* EXERCISE GOAL *
How many of the lines below contain the string "area"? Give only the number.

* GIVEN RECORDS *
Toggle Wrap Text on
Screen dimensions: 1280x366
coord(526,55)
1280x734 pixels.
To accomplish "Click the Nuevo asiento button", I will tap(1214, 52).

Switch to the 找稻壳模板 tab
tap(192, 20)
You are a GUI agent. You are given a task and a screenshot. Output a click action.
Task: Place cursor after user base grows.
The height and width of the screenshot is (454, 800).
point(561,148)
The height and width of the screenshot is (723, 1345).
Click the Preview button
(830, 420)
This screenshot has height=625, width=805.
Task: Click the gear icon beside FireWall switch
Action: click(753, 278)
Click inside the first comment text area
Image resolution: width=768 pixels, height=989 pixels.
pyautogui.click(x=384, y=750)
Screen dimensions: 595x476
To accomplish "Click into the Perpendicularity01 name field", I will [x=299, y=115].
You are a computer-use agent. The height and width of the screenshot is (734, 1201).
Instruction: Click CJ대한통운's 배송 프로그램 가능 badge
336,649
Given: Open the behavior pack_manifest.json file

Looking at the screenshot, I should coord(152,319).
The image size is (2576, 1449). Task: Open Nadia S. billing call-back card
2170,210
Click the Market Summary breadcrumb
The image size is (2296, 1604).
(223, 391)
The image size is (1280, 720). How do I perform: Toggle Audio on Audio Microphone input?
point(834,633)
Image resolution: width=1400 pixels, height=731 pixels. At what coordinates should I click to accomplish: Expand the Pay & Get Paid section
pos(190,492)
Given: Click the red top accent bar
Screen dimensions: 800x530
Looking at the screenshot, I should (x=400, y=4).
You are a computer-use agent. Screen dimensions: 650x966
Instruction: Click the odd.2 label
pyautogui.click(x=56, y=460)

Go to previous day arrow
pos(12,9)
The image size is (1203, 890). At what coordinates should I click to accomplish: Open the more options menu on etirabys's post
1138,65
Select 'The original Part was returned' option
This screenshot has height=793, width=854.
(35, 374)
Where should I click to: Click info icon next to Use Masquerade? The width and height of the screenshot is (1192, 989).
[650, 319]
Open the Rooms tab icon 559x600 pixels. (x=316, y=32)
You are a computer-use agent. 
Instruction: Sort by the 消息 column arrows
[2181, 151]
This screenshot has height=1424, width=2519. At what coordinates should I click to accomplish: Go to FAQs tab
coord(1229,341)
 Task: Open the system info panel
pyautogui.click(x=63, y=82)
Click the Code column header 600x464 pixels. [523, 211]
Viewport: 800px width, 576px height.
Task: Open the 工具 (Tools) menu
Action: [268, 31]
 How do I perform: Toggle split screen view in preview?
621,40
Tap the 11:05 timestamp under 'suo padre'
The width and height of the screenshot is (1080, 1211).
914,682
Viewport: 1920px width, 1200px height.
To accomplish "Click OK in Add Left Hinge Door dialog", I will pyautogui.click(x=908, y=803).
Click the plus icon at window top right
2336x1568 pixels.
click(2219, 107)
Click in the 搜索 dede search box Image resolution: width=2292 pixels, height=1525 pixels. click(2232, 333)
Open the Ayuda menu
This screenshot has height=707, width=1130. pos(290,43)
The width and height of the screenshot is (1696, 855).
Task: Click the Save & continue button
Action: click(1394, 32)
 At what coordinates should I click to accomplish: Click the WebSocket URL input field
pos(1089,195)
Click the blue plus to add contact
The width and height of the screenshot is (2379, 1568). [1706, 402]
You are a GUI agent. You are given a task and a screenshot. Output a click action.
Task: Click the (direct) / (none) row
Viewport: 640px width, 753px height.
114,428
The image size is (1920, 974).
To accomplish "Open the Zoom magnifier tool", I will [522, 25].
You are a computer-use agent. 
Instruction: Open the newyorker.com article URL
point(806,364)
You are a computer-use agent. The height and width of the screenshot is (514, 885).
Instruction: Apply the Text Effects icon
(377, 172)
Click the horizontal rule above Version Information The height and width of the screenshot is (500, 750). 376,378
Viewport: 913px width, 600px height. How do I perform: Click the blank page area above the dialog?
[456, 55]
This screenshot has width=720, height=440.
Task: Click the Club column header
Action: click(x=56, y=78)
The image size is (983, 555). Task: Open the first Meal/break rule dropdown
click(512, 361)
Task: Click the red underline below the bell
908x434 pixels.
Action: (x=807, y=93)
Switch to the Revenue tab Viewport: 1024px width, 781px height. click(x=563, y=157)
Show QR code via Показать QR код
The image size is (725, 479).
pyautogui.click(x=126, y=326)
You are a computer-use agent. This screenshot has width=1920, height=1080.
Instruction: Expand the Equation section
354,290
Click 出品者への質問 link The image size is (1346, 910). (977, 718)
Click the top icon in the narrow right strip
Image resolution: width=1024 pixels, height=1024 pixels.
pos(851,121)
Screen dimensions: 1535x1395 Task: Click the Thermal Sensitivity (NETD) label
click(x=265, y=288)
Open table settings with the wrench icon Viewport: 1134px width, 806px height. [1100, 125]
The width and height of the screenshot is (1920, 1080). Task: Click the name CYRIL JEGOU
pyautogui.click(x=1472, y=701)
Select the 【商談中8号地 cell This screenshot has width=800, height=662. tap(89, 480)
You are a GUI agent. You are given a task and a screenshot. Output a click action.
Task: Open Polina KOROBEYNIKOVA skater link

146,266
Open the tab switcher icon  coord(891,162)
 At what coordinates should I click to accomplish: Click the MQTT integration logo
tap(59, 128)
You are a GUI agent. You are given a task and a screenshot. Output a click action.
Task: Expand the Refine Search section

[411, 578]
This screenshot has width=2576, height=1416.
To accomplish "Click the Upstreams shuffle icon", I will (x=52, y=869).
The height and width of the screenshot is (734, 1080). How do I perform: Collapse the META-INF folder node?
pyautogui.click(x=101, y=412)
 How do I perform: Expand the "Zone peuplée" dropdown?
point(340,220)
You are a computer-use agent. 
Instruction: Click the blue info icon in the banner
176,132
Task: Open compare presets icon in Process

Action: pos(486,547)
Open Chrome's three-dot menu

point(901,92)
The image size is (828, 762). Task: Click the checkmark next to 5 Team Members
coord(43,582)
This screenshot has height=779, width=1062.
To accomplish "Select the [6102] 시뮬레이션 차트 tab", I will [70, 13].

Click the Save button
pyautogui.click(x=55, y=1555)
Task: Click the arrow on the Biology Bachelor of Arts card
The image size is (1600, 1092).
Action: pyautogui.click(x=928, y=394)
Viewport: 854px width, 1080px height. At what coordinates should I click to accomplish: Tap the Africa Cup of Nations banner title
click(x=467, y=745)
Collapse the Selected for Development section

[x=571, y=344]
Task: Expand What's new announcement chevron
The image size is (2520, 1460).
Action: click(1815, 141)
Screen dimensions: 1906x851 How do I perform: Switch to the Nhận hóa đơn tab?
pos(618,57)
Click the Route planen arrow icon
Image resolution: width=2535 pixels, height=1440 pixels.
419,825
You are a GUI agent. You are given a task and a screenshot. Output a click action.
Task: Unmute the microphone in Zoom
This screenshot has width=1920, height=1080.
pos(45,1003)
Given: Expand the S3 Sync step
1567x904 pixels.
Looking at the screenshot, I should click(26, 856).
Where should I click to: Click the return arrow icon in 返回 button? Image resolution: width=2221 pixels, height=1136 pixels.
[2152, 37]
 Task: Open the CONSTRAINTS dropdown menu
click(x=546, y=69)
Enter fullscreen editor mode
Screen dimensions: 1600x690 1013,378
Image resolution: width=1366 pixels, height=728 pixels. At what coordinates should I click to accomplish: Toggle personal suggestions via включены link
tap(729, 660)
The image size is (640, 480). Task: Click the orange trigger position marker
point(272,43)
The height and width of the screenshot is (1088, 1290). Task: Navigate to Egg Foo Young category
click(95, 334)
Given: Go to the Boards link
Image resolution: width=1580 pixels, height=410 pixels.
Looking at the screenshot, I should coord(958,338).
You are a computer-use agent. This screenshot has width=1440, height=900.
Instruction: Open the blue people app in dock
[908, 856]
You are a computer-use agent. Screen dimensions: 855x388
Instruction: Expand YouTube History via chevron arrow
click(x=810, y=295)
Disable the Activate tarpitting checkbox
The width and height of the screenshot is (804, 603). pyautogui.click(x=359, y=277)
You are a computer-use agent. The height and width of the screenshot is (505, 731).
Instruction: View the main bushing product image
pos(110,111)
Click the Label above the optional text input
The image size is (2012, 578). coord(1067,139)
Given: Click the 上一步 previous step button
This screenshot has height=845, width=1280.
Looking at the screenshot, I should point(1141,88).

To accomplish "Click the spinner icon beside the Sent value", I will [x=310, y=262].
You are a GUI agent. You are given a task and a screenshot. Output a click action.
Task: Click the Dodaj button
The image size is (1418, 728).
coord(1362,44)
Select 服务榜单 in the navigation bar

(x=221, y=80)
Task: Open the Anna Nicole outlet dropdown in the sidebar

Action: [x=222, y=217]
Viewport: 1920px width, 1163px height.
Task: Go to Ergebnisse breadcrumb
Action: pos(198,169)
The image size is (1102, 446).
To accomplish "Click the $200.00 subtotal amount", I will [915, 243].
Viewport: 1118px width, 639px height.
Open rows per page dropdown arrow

* RESPONSE TO THIS TASK *
2